NanoXplore and STMicroelectronics Achieve Space Milestone with NG-ULTRA Qualification
NanoXplore and STMicroelectronics have just announced a major breakthrough: the NG-ULTRA radiation-hardened SoC FPGA is now officially qualified for space applications. Designed specifically for low- and medium-Earth orbit (LEO/MEO) constellations, this chip will power satellite systems for flagship European missions like Galileo, Copernicus, and potentially IRIS².
First Product Certified to New ESCC 9030 Standard
This qualification is a game-changer for Europe’s space ecosystem. NG-ULTRA is the first product to meet ESCC 9030, a brand-new European standard for high-performance microcircuits using flip-chip packaging on organic substrates or plastic.
It delivers the reliability space missions demand while ditching heavier, pricier ceramic packages perfect for deep space but overkill for high-volume constellations.
The “new space” era think satellite swarms, LEO/MEO orbits, and mass deployments is reshaping onboard electronics. Teams need more computing power, lower power draw, and costs that scale with volume. NG-ULTRA s teps up by enabling edge computing in orbit, cutting data transmission bottlenecks to ground stations.

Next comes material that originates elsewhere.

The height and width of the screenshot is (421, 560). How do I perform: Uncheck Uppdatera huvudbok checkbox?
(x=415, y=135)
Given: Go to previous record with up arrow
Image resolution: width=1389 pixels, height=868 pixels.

It targets critical functions like onboard computers, data management and routing, real-time image/video processing (compression and encoding), Software Defined Radio (SDR) for flexible comms, and autonomous operations (detection, recognition, supervision).

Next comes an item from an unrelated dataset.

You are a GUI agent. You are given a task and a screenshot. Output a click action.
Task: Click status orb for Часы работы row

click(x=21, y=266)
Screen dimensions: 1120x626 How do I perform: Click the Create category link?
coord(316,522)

A Fully European, Secure Supply Chain
This isn’t just about performance it’s about sovereignty. The radiation-hardened SoC FPGA builds a 100% European supply chain for design, manufacturing, assembly, and testing, reducing critical dependencies for long-haul missions.

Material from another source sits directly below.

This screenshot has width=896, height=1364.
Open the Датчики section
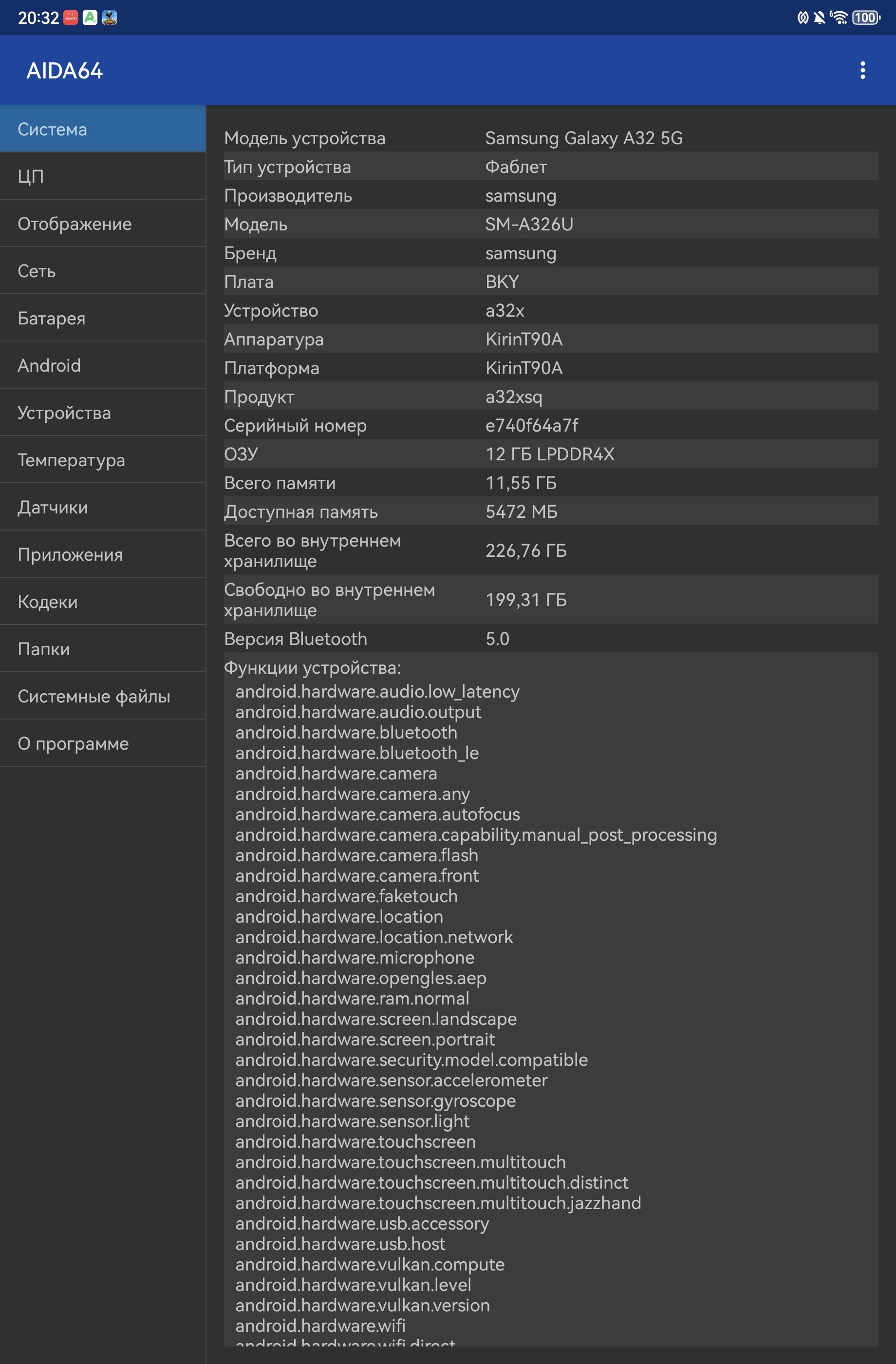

NanoXplore taps its R&D hubs in Paris, Grenoble, and Montpellier, plus STMicroelectronics’ European sites: Grenoble (R&D/design), Crolles (300mm digital fab), Rennes (space packaging), Grenoble/Agrate (testing/reliability), and backup facilities across the continent.
Cutting-Edge Technical Specs
NG-ULTRA packs a quad-core Arm Cortex-R52 processor with programmable logic into one efficient SoC boosting design flexibility, shrinking board complexity, and optimizing latency, mass, and power.
Built on ST’s 28nm FD-SOI platform (famed for energy efficiency and radiation resistance), it adds advanced hardening to withstand launch shocks, thermal swings, vibrations, and orbital harshness.
Radiation resilience includes:
- TID tolerance: Up to 50 krad (Si) for long-term reliability
- SEL immunity: Tested to 65 MeV·cm²/mg
- SEU immunity: Validated beyond 60 MeV·cm²/mg LET
Performance highlights
537k LUTs + 32 Mb RAM for demanding onboard computing. Its SRAM-based architecture allows unlimited in-orbit reconfiguration, update hardware like software post-launch, adapt to new standards, or tweak for mission phases. This future-proofs satellites for extended life.
An evaluation kit is available too, speeding prototyping, interface validation, risk reduction, and software/logic development before flight production.
Leadership Comments
“The ESCC 9030 qualification for the NG-ULTRA is a historic step. It proves that Europe now masters the entire production chain for cutting-edge digital components tailored to the requirements of both deep-space and new space constellations. Thanks to the support of the ESA, CNES, and the European Commission (via DG-DEFIS), NanoXplore & STMicroelectronics are securing EU strategic autonomy while making European satellites more competitive than ever.” — Édouard Lepape, CEO, NanoXplore.
“Space applications require robust sovereign supply chain, radiation-hardened and cost-optimized chips. ST is leveraging its expertise in GEO and LEO platforms with proven FD-SOI technology, hardening expertise, manufacturing, advanced packaging and quality assurance assets in Europe to enable NanoXplore’s NG-ULTRA to the New Space market,” said Thomas Goust, Division General Manager of Space Division, RF & Optical Communication sub-group at STMicroelectronics.